Toespraak minister Hoekstra bij Nationale Dodenherdenking Kamp Amersfoort

Toespraak van minister van Buitenlandse Zaken Wopke Hoekstra tijdens de dodenherdenking bij het Nationaal Monument Kamp Amersfoort op 4 mei 2023.

19 is Rin, mijn goede trouwe vriend Rin, klein charmant, intelligent en evenwichtig.

659 is Maurits. […] We fantaseren over een autotocht door de Balkan naar Sofia.

80 is dr. Lazarus.

Hij is een Duitse Jood, lang, slank, met een fijn getekend gezicht en smalle handen.

En 1029 is...

Ik weet niet meer wie 1029 is, en wie vele anderen zijn, of waren.

Ik weet alleen dat ik zo bladzij na bladzij vol zou kunnen schrijven.

Vol met nummers, namen, bijnamen, karaktertrekken, feiten en bespiegelingen.

Vol met herinneringen die aan nummers verbonden zijn, aan nummers die voor mij meer ziel hebben dan de namen uit het normale leven.

Dames en heren,

De woorden die ik net citeerde zijn de woorden van Edmund Wellenstein, toen student, actief in het verzet, en nog maar 23 jaar oud. Bijna zeven maanden zat hij opgesloten in Kamp Amersfoort. Vlak daarna tekende hij zijn ervaringen op, het boek hierover verscheen zeventig jaar later: Nummers die een ziel hebben. Over hem is hier vaak gesproken en dat doe ik vandaag ook.

Iedere gevangene in het kamp had een nummer, zo schrijft Edmund. Zowel op zijn broek als zijn jas. Dat nummer was onderdeel van een systeem van ontmenselijking. Een systeem gericht ook op het kweken van onderlinge verdeeldheid en haat. Want iedere gevangene behoorde tot een categorie, herkenbaar aan een driehoek op de jas aangebracht, met de punt naar beneden. Rood stond voor politiek. Zwart voor zogenaamde criminelen. Paars voor Jehova Getuigen. Geel voor Joden. Elke groep werd bewust anders behandeld, de Joden het slechtst.

Toch vonden de gevangenen de kracht om zich niet tegen elkaar te laten uitspelen. ´Uit de vuilnishoop van het kampleven bloeiden de vriendschappen als schone bloemen op’, zo schreef Edmund. Bijvoorbeeld de diepe en unieke vriendschap tussen de Nijmeegse pater Titus Brandsma en de gereformeerde dominee Jo Kapteijn, die elkaar vanuit verschillende geloofsbelevingen wisten te vinden. Hun overtuiging van wat juist is, en menselijk, bleek sterker dan hun verschillen. Aan elkaar geketend werden zij afgevoerd naar Dachau, waar zij kort na elkaar stierven. 

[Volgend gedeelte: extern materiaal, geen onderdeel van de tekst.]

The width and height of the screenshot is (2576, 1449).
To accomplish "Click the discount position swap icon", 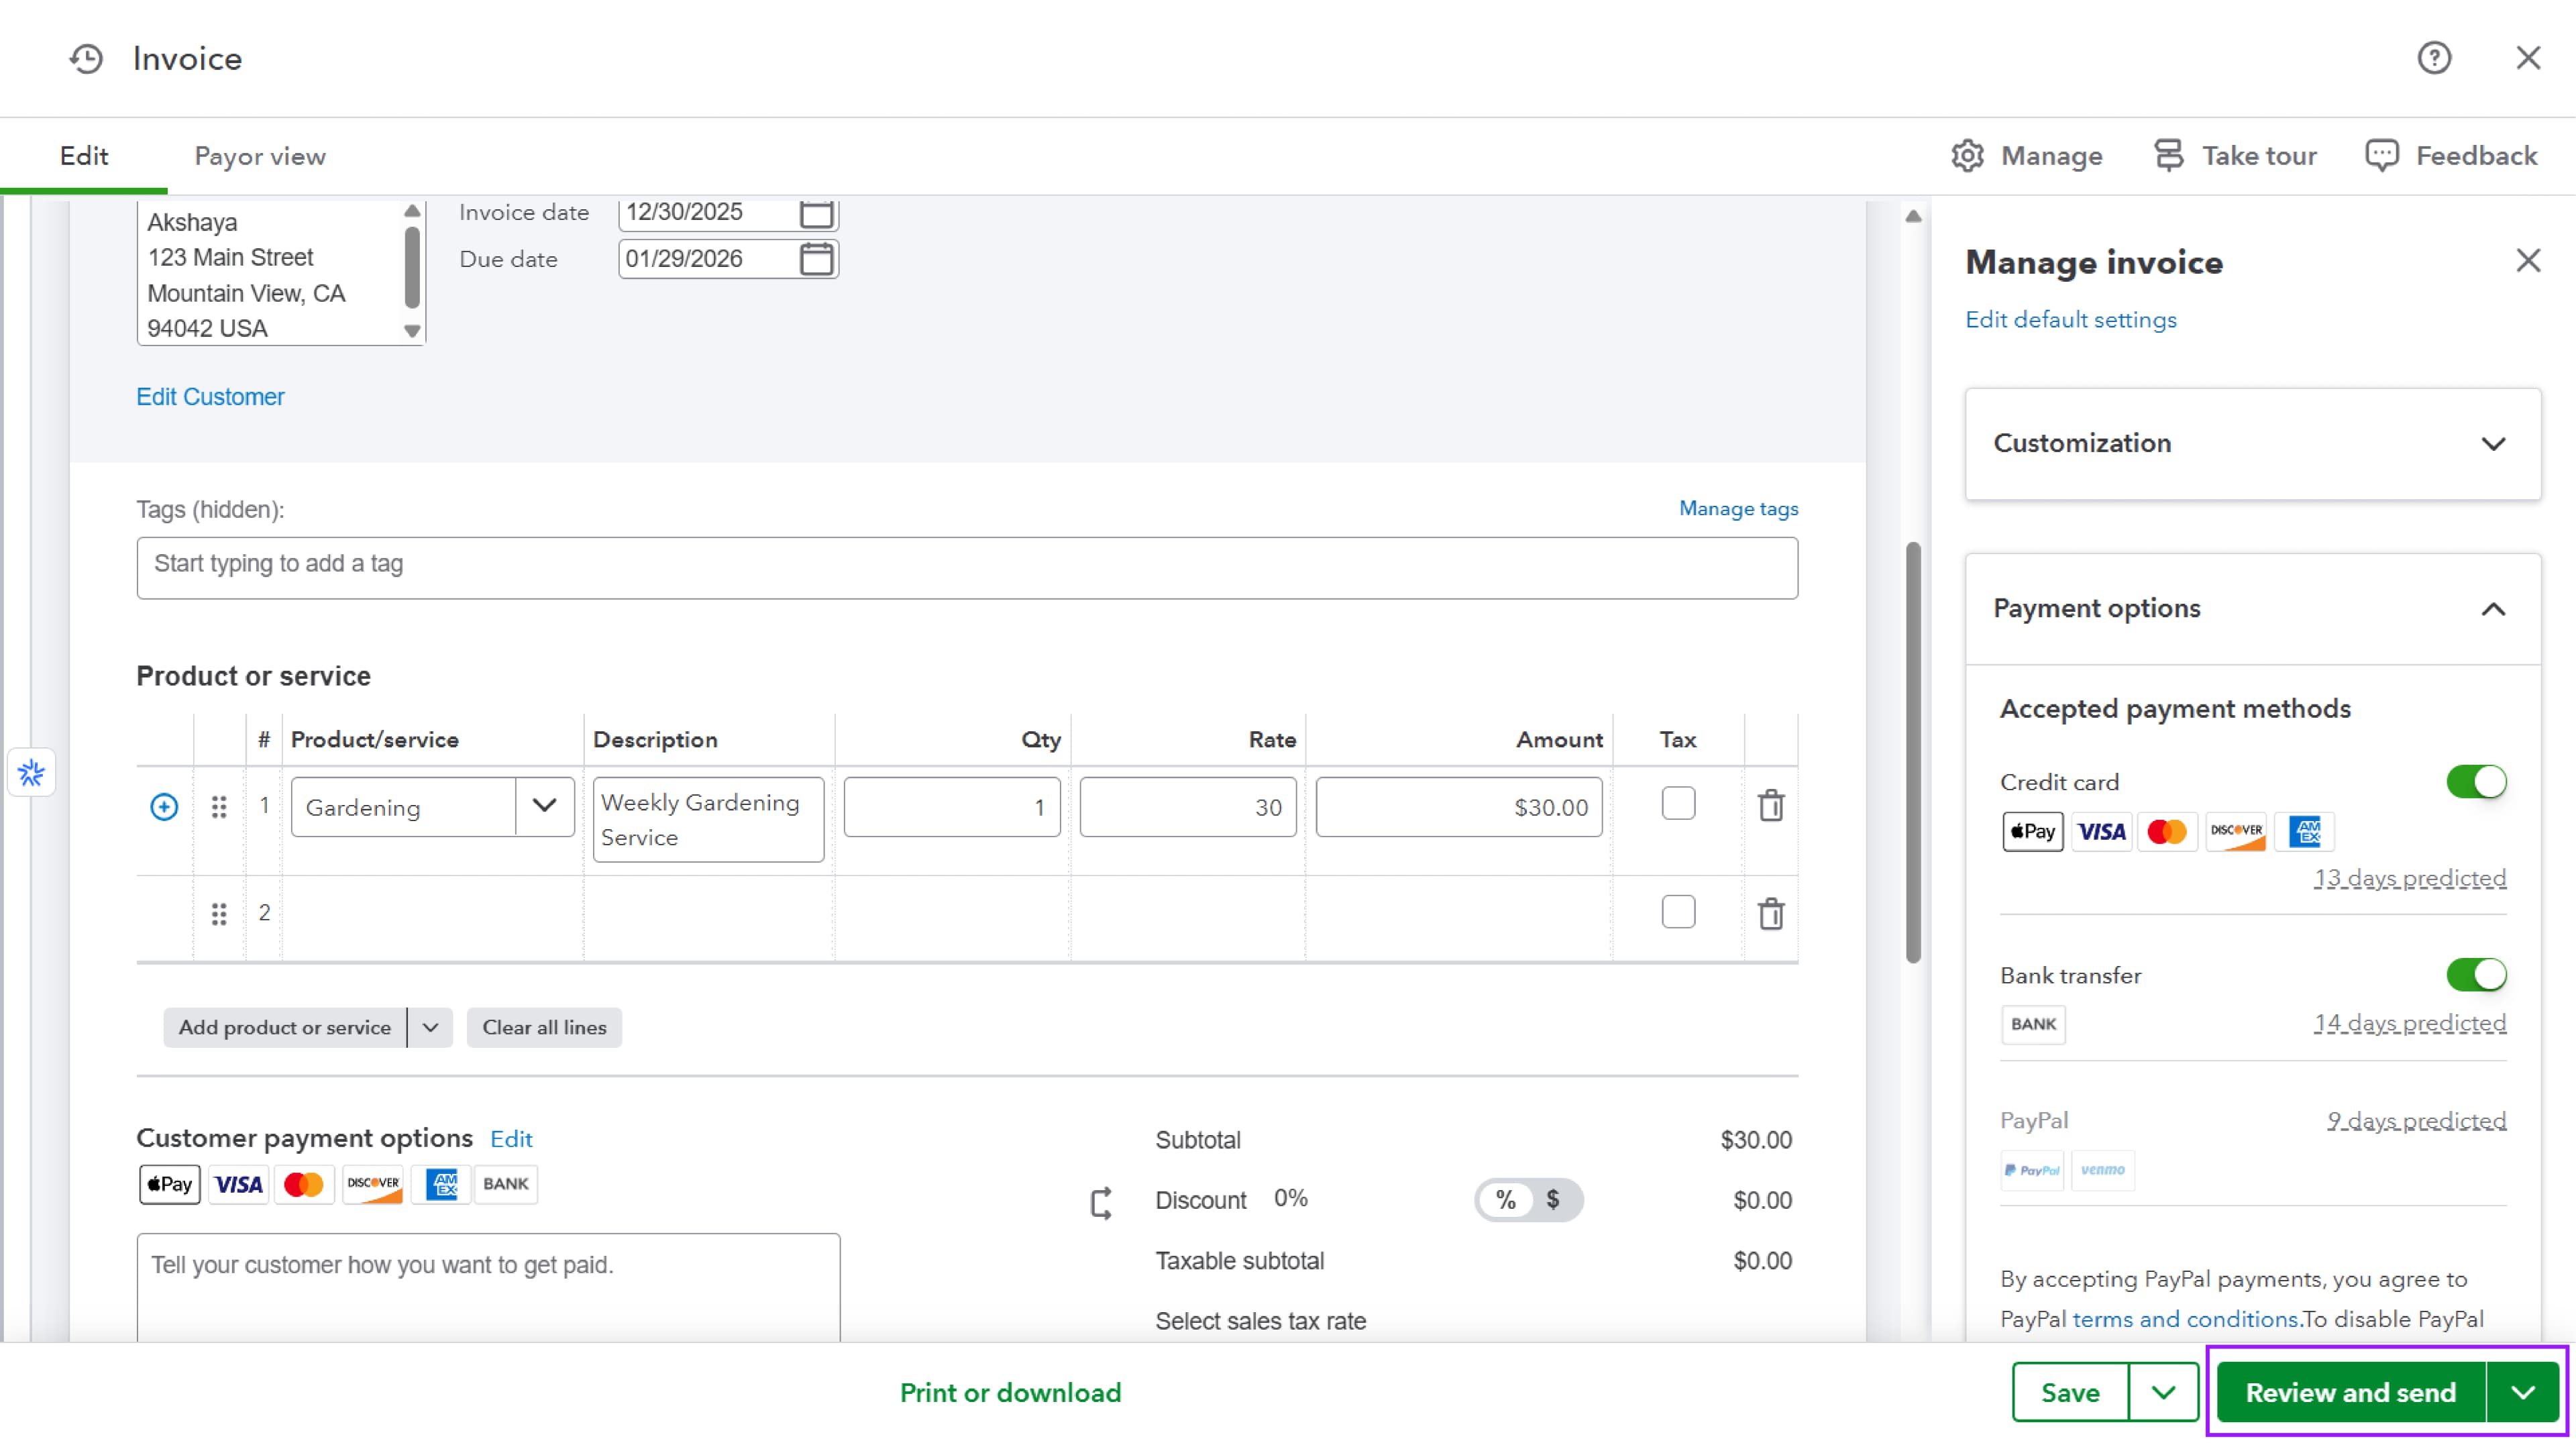I will point(1101,1202).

Even bijzonder was de vriendschap tussen Edmund en Max Kohnstamm. Maar vijf weken zaten ze hier samen, het bleek genoeg voor een levenslange band. Samen vonden ze de kracht om elkaar te leren kennen, als mens. En om verder te kijken, over de vuilnishoop heen. Om hier te filosoferen over de toekomst, over wat er nodig zou zijn voor nooit meer oorlog en nooit meer honger, in de woorden van Max. 

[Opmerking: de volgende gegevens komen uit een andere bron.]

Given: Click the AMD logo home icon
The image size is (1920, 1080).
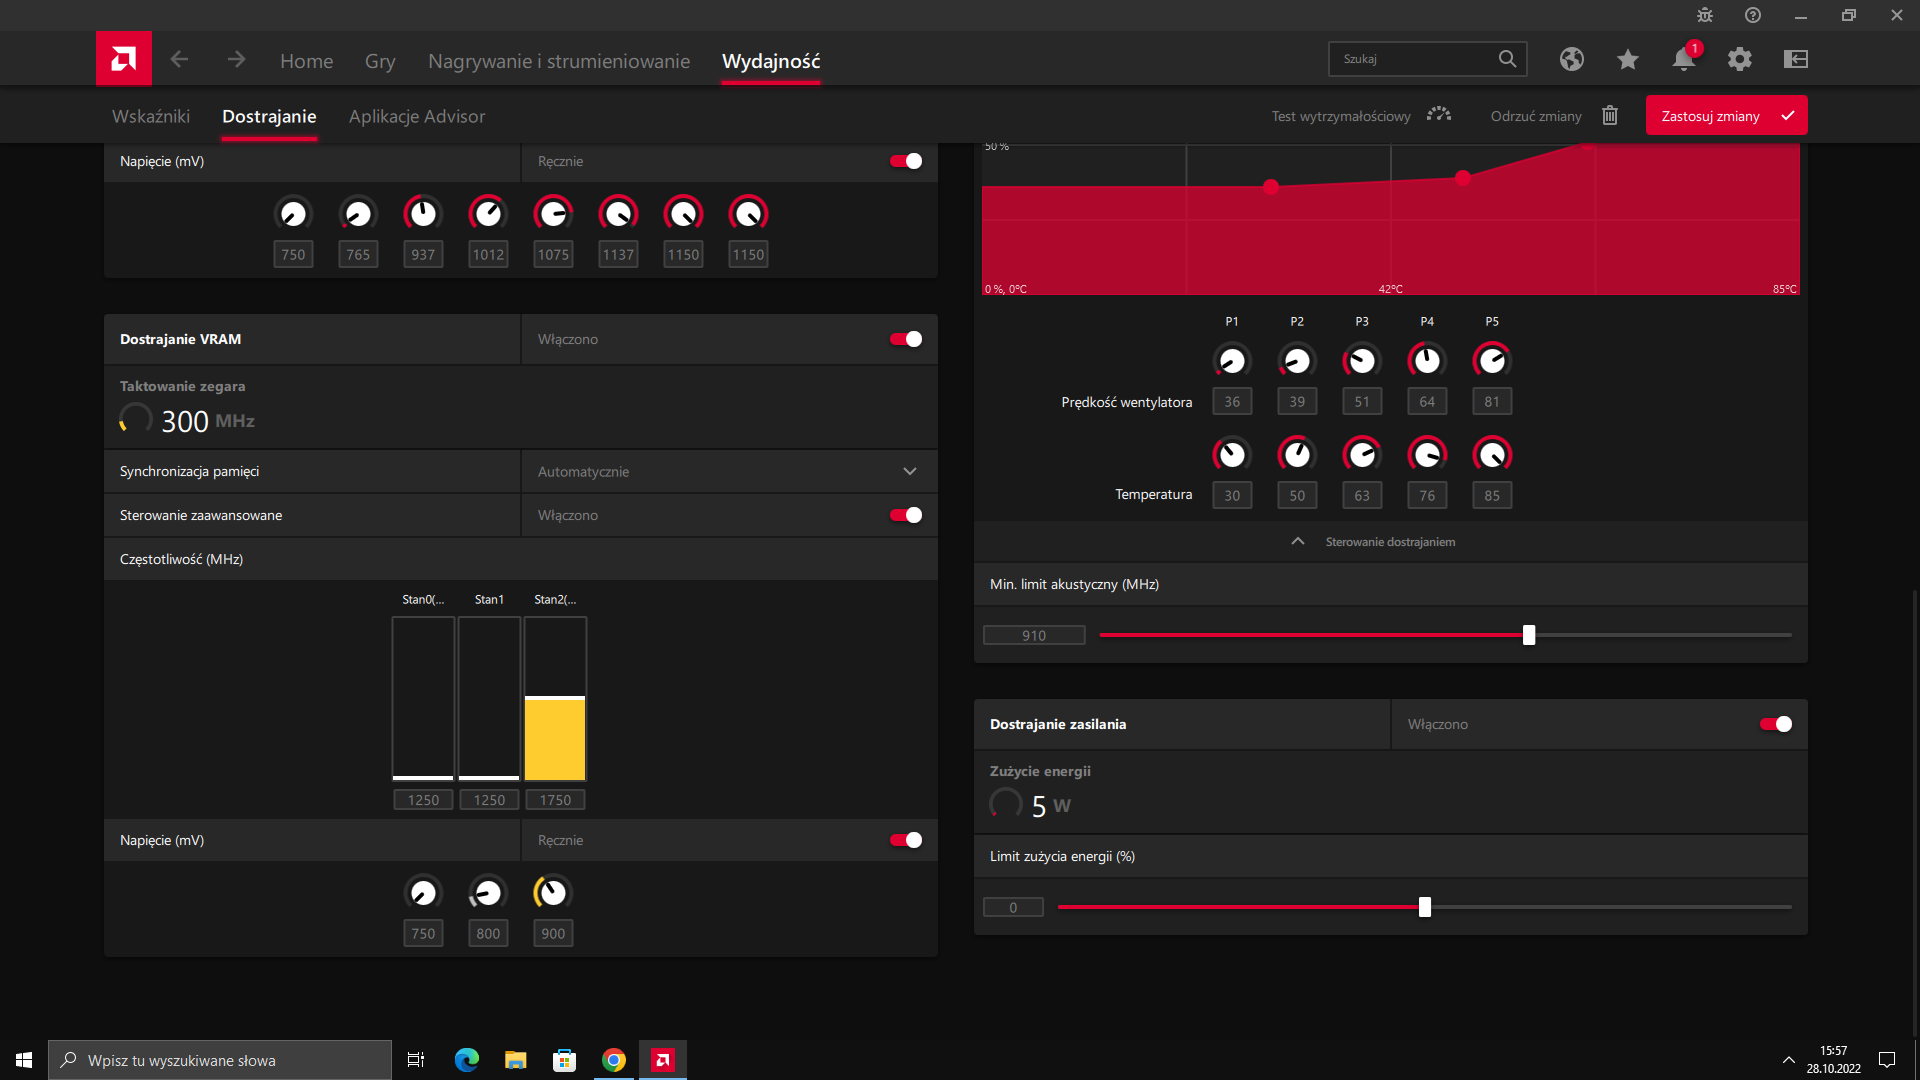Looking at the screenshot, I should point(124,59).
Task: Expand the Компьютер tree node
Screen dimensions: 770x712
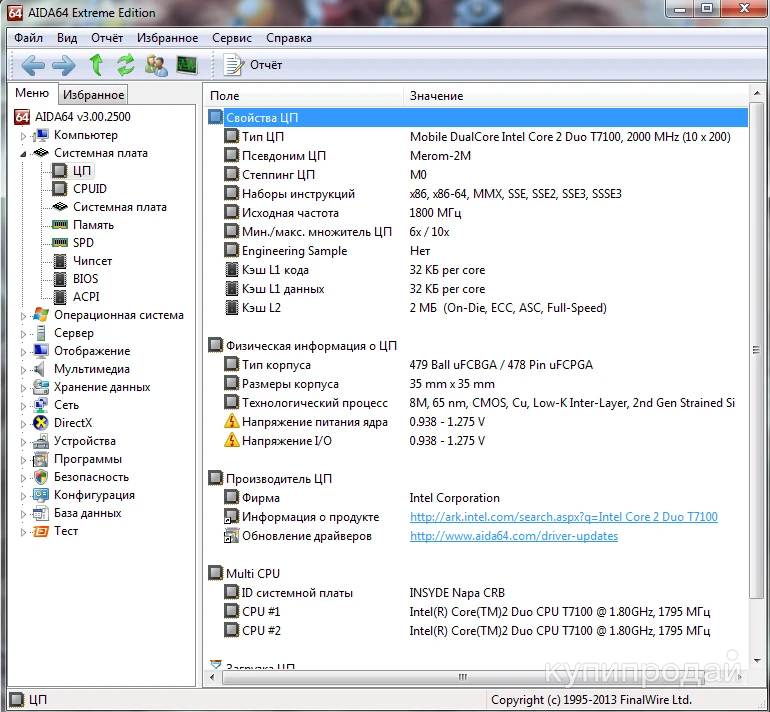Action: pos(23,136)
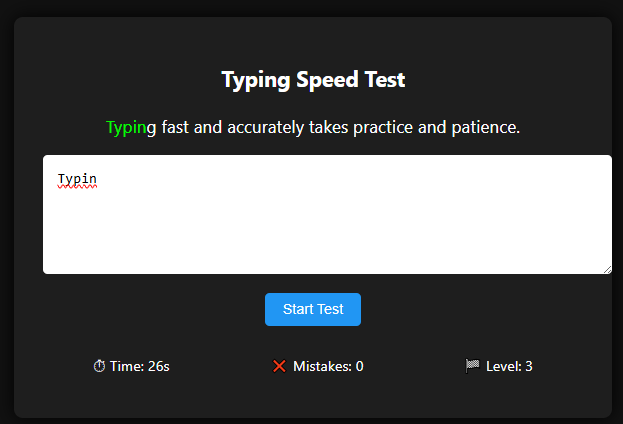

En daar was naar hun overtuiging maar een antwoord op: samenwerken. Op basis van gedeelde waarden. Uiteindelijk, zo vonden zij, uiteindelijk ook met Duitsland. Zo groeide hier bij hen, midden tussen de haat, de gedachte over een gezamenlijk Europa. Na de oorlog bouwden Edmund en Max aan die toekomst. Een Europa van acceptatie: van grenzen, van soevereiniteit. En van de gedachte dat je samen verder komt. Zij bouwden aan een Europa dat voor het eerst in eeuwen vrede opleverde.

Dames en heren,

De Tweede Wereldoorlog is naar mijn overtuiging met niets in onze geschiedenis te vergelijken. Zes miljoen Joden werden vermoord door de Nazi’s. Drie op de vier Joden in Nederland overleefden de oorlog niet. Het zijn misdaden, zo groot en gruwelijk, dat je ze niet kunt bevatten. Zo groot en gruwelijk, dat we met elkaar hebben gezegd: nooit meer.

Toch woedt er opnieuw oorlog op ons continent. Beelden van verwoesting vullen ons netvlies, terwijl de herinnering aan vroeger langzaam vervaagt. Bijna niemand van ons hier vandaag aanwezig heeft oorlog zelf meegemaakt. Een steeds grotere groep Nederlanders kent Kamp Amersfoort niet, of kan überhaupt geen  kamp in Nederland noemen. Wij kunnen onze voorouders niet meer vragen hoe het is om niet vrij te zijn. Wat we wel kunnen doen, is leren van hun herinnering.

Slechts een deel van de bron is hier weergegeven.